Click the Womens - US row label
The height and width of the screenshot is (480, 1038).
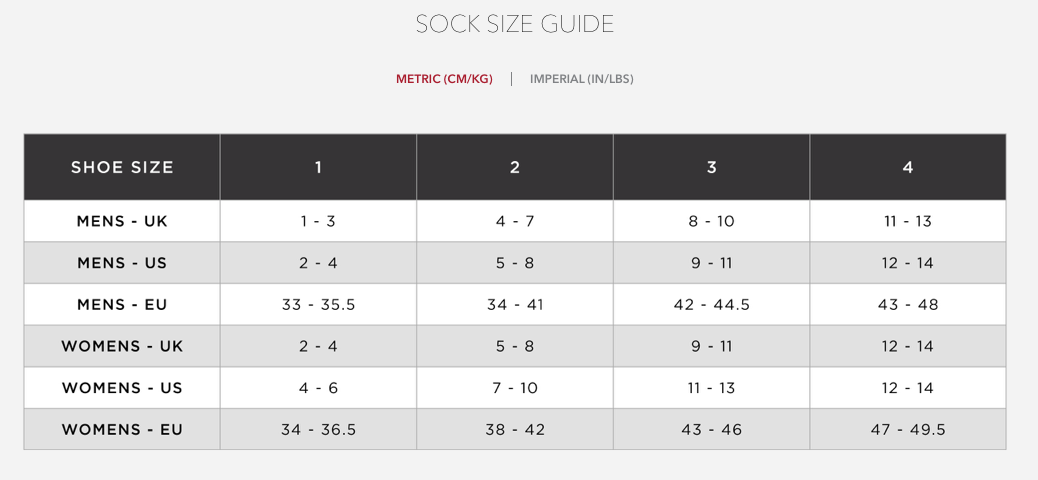click(122, 388)
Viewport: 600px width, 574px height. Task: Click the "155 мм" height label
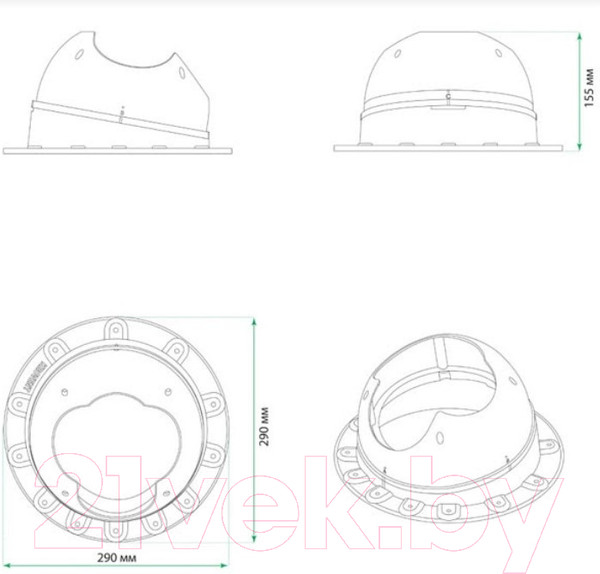pyautogui.click(x=590, y=90)
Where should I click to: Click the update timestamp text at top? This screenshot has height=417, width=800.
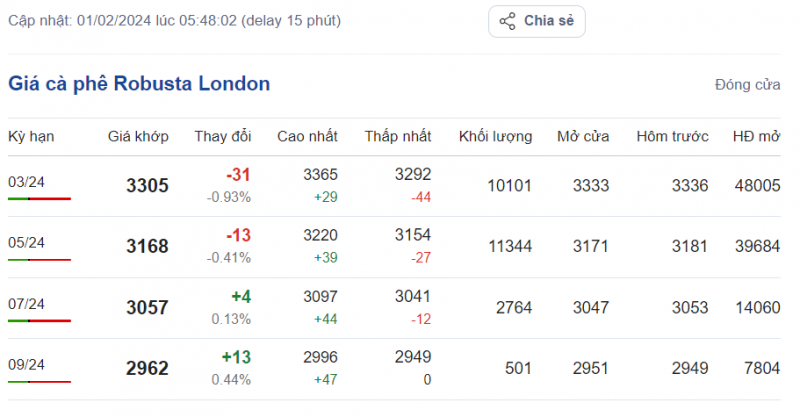174,21
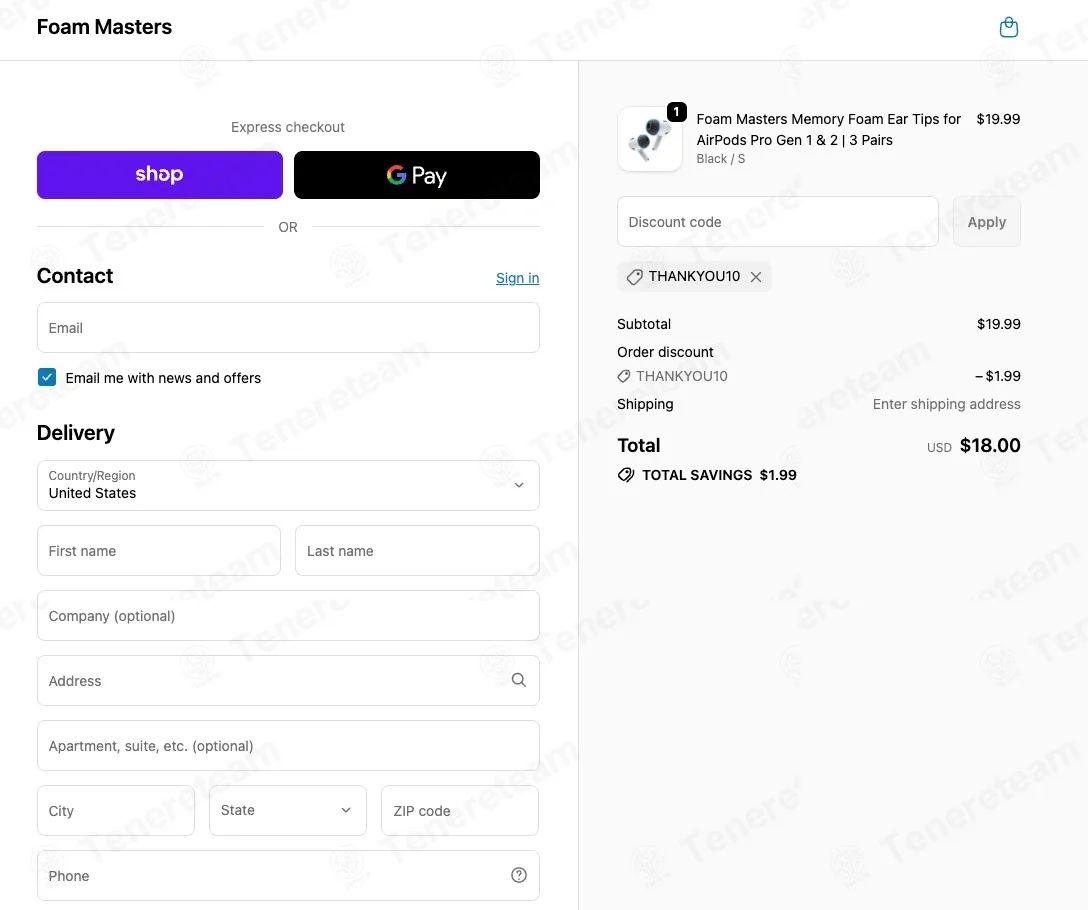This screenshot has width=1088, height=910.
Task: Click the address search magnifier icon
Action: pyautogui.click(x=518, y=680)
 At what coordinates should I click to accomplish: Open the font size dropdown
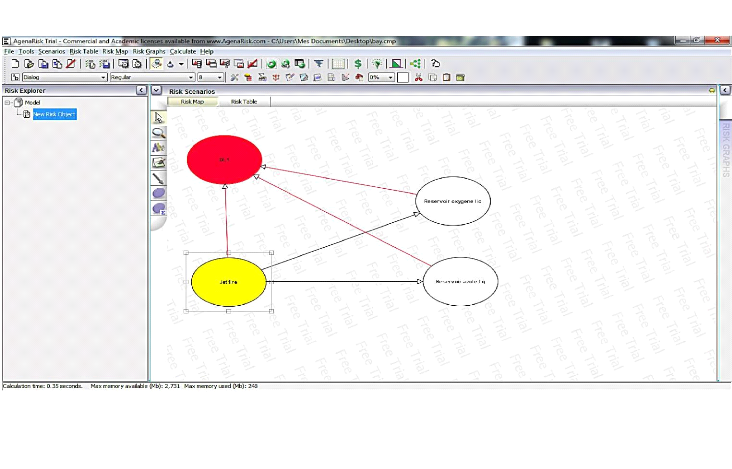(x=220, y=77)
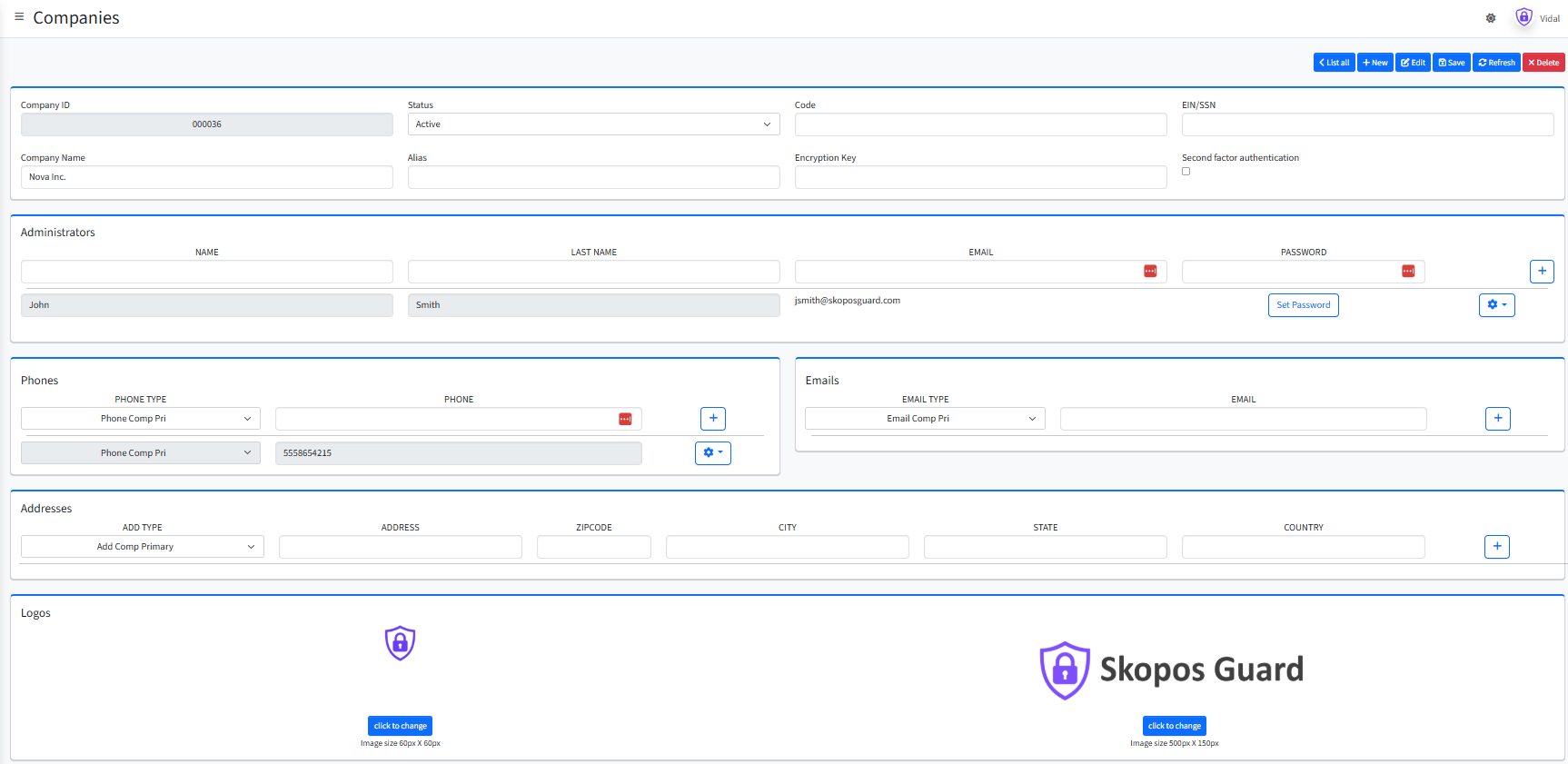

────────────────

* BRIEF: Reproduce exactly, and only, the lines from the one holding "The height and" through the final line of the entries. Do not include the pictures.

* RESULT OF THIS EXERCISE:
The height and width of the screenshot is (480, 1038).
click(122, 388)
Viewport: 600px width, 574px height. Task: Click the "155 мм" height label
pyautogui.click(x=590, y=90)
Where should I click to: Click the update timestamp text at top? This screenshot has height=417, width=800.
174,21
This screenshot has width=1088, height=910.
Task: Click the address search magnifier icon
Action: pyautogui.click(x=518, y=680)
 At what coordinates should I click to accomplish: Open the font size dropdown
(x=220, y=77)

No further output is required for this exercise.